Languages with Symbols: Chinese

Chinese is one of the languages with the most native speakers in the world (1.2 billion people).  It is spoken in China, Taiwan, Singapore, Hong Kong and Malaysia.
Chinese can either be considered a language or a language family.  In the latter case, it makes up one of the two branches of the Sino-Tibetan languages.  Chinese is a macrolanguage with thirteen sublanguages.  There are between six and twelve regional groupings of the language (depending on the classification used), of which the largest are Mandarin (850 million speakers), Wu (77 million), Min (70 million), and Cantonese (55 million).  Many of these groupings are mutually unintelligible.

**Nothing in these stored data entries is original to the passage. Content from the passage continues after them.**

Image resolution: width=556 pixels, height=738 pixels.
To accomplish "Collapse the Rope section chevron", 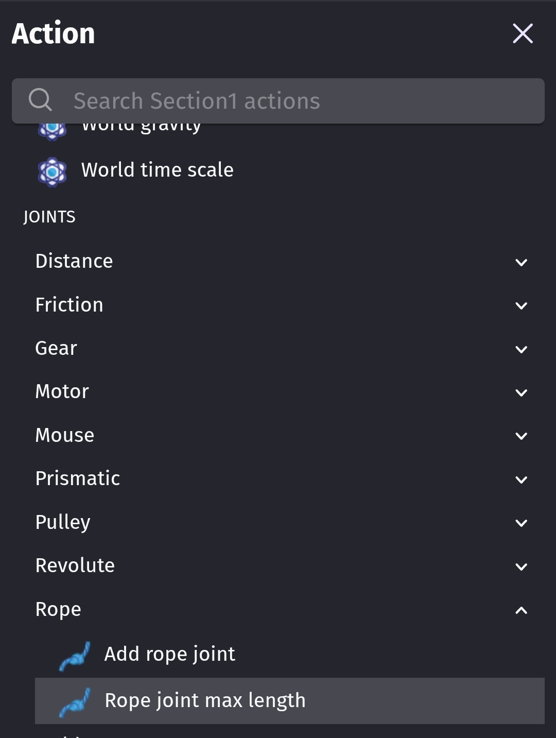I will coord(521,610).
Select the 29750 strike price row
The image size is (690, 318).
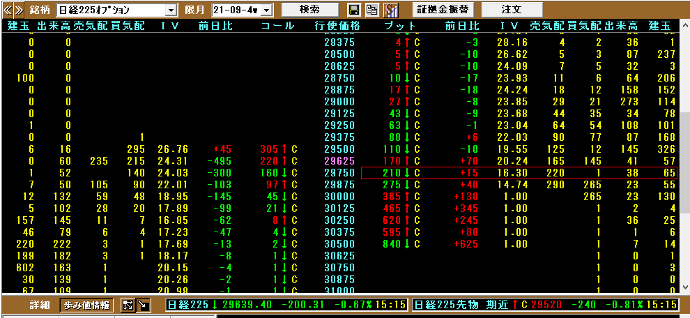[339, 172]
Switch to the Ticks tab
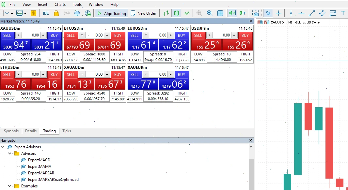Screen dimensions: 348x190 point(67,131)
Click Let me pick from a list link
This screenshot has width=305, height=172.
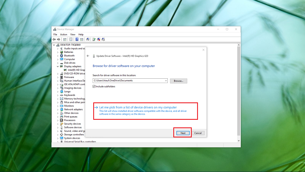(x=138, y=107)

Chinese is the insular language par excellence: all of its words are monosyllabic; it is tonally distinctive.
Chinese words are invariable: nouns and adjectives may refer to the singular or the plural.  Verbs are not conjugated.
The invariable order of words in a Chinese sentence is: subject – verb – object.

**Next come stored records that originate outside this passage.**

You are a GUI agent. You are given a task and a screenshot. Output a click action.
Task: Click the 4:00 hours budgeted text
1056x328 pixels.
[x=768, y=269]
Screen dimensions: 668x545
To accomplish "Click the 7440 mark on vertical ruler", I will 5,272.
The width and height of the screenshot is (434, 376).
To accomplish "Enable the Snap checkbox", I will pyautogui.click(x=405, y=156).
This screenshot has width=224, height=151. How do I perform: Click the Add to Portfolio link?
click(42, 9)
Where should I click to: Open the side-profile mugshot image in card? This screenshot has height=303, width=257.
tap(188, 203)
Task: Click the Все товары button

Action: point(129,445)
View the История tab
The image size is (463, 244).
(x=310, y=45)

One of the most important distinctive traits of Chinese culture is its writing system, with logographic origins, similar to the Mayan and Egyptian systems.  Chinese writing is composed of thousands of symbols, called characters, which have been used for at least three thousand years.  The Chinese writing system was adopted by other Asian languages, particularly Japanese, Korean, and Vietnamese.  The latter two languages almost completely abandoned the use of characters during the second half of the 20th century, while Japan continues using characters.